[Work instructions]
Print all of the data exactly, with no line missing.

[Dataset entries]
--- START ---

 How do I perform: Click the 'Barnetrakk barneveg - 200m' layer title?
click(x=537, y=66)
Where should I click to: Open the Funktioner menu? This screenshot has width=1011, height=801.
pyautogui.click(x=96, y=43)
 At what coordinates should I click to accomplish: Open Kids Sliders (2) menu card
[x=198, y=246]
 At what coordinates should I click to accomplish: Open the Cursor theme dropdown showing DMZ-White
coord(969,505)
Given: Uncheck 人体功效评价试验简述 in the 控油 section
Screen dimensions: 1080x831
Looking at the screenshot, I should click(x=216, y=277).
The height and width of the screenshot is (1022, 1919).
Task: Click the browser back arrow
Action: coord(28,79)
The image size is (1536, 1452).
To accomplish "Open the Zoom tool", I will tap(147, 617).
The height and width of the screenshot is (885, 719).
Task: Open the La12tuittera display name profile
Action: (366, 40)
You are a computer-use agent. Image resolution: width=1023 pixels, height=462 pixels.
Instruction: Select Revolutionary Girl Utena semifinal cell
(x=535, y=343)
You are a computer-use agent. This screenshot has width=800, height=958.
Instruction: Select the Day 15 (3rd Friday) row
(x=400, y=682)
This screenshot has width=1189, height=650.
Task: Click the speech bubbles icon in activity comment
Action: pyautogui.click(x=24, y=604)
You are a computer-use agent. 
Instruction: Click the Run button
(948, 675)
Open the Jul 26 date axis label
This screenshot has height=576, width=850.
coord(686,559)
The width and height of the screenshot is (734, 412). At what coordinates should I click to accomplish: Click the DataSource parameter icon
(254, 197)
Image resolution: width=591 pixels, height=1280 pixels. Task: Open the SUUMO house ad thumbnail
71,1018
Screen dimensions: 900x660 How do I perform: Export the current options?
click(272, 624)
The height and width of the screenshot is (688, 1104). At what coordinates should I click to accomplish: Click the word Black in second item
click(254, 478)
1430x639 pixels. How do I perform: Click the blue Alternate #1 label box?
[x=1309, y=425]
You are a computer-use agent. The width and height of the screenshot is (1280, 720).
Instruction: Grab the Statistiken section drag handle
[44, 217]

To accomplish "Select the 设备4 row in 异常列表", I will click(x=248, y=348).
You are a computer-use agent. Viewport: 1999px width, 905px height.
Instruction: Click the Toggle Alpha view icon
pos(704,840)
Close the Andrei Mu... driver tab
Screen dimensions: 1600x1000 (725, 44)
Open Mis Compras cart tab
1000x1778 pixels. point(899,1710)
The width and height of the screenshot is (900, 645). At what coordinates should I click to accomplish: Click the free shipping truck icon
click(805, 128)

--- END ---

[Exercise response]
 How do I perform: Click the 'Barnetrakk barneveg - 200m' layer title?
click(x=537, y=66)
Where should I click to: Open the Funktioner menu? This screenshot has width=1011, height=801.
pyautogui.click(x=96, y=43)
 At what coordinates should I click to accomplish: Open Kids Sliders (2) menu card
[x=198, y=246]
 At what coordinates should I click to accomplish: Open the Cursor theme dropdown showing DMZ-White
coord(969,505)
Given: Uncheck 人体功效评价试验简述 in the 控油 section
Screen dimensions: 1080x831
Looking at the screenshot, I should click(x=216, y=277).
The height and width of the screenshot is (1022, 1919).
Task: Click the browser back arrow
Action: coord(28,79)
The image size is (1536, 1452).
To accomplish "Open the Zoom tool", I will tap(147, 617).
The height and width of the screenshot is (885, 719).
Task: Open the La12tuittera display name profile
Action: (366, 40)
You are a computer-use agent. Image resolution: width=1023 pixels, height=462 pixels.
Instruction: Select Revolutionary Girl Utena semifinal cell
(x=535, y=343)
You are a computer-use agent. This screenshot has width=800, height=958.
Instruction: Select the Day 15 (3rd Friday) row
(x=400, y=682)
This screenshot has width=1189, height=650.
Task: Click the speech bubbles icon in activity comment
Action: pyautogui.click(x=24, y=604)
You are a computer-use agent. 
Instruction: Click the Run button
(948, 675)
Open the Jul 26 date axis label
This screenshot has height=576, width=850.
coord(686,559)
The width and height of the screenshot is (734, 412). At what coordinates should I click to accomplish: Click the DataSource parameter icon
(254, 197)
Image resolution: width=591 pixels, height=1280 pixels. Task: Open the SUUMO house ad thumbnail
71,1018
Screen dimensions: 900x660 How do I perform: Export the current options?
click(272, 624)
The height and width of the screenshot is (688, 1104). At what coordinates should I click to accomplish: Click the word Black in second item
click(254, 478)
1430x639 pixels. How do I perform: Click the blue Alternate #1 label box?
[x=1309, y=425]
You are a computer-use agent. The width and height of the screenshot is (1280, 720).
Instruction: Grab the Statistiken section drag handle
[44, 217]

To accomplish "Select the 设备4 row in 异常列表", I will click(x=248, y=348).
You are a computer-use agent. Viewport: 1999px width, 905px height.
Instruction: Click the Toggle Alpha view icon
pos(704,840)
Close the Andrei Mu... driver tab
Screen dimensions: 1600x1000 (725, 44)
Open Mis Compras cart tab
1000x1778 pixels. point(899,1710)
The width and height of the screenshot is (900, 645). At what coordinates should I click to accomplish: Click the free shipping truck icon
click(805, 128)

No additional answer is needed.